In total, CERIECO lent $213-million to The One, and the project is now in receivership.
The judge also challenged the Coco family’s reasoning for suing in the first place. In the ruling, he noted the Cocos never disclosed the loan guarantee in the first place, and then said their argument that the only way they could have known about CERIECO’s lawsuit was through GFL or GIP was “somewhat artificial at its core.”
As for whether the Coco family ever released itself and Coco Paving from guarantee to The One, the judge noted it is the basis of another lawsuit, and “all of that is for another day.”
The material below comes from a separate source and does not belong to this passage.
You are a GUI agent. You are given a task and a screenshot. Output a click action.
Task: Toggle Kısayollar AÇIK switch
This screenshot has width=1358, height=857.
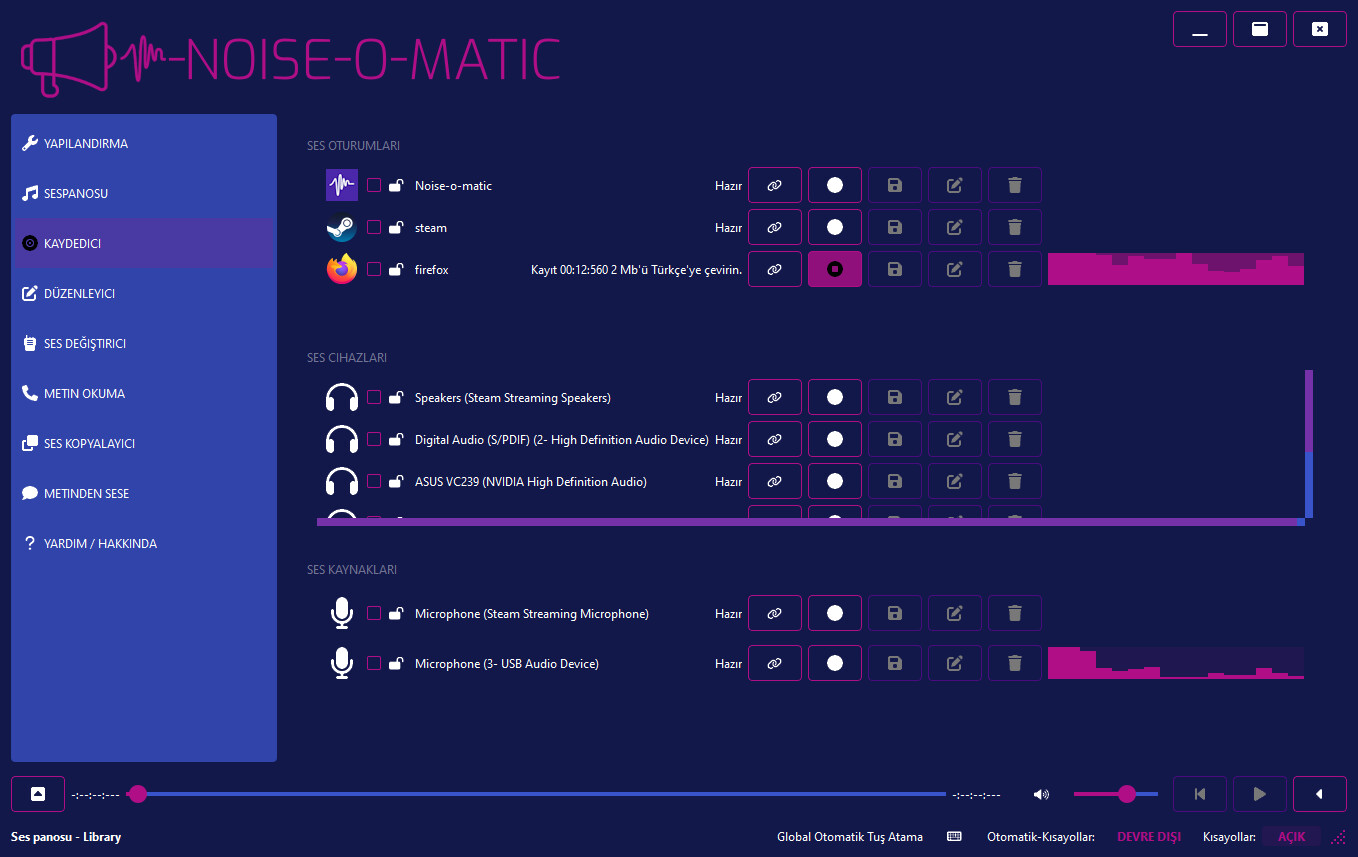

Under the Coco Paving purchase agreement, if the legal liability fund is depleted, any additional damages must be paid by the Coco family. CERIECO’s allegations have not been proven in court.
The Coco family is currently involved in multiple interconnected lawsuits, and a common feature of these court battles is their joint-ownership of private debt manager Bridging Finance Inc. At its peak, Bridging managed $2.09-billion on behalf of 26,000 investors, but it collapsed in 2021 and is now under the control of a court-appointed receiver. In May, 2023, the receiver and a senior creditor sued the Cocos for their alleged roles in Bridging’s demise.
Ms. Coco is also involved in multiple lawsuits tied to The One’s development in Toronto’s upscale Yorkville neighbourhood. Ms. Coco is a co-owner of the project with Mr. Mizrahi.
The Coco family’s lawyers did not respond to a request for comment.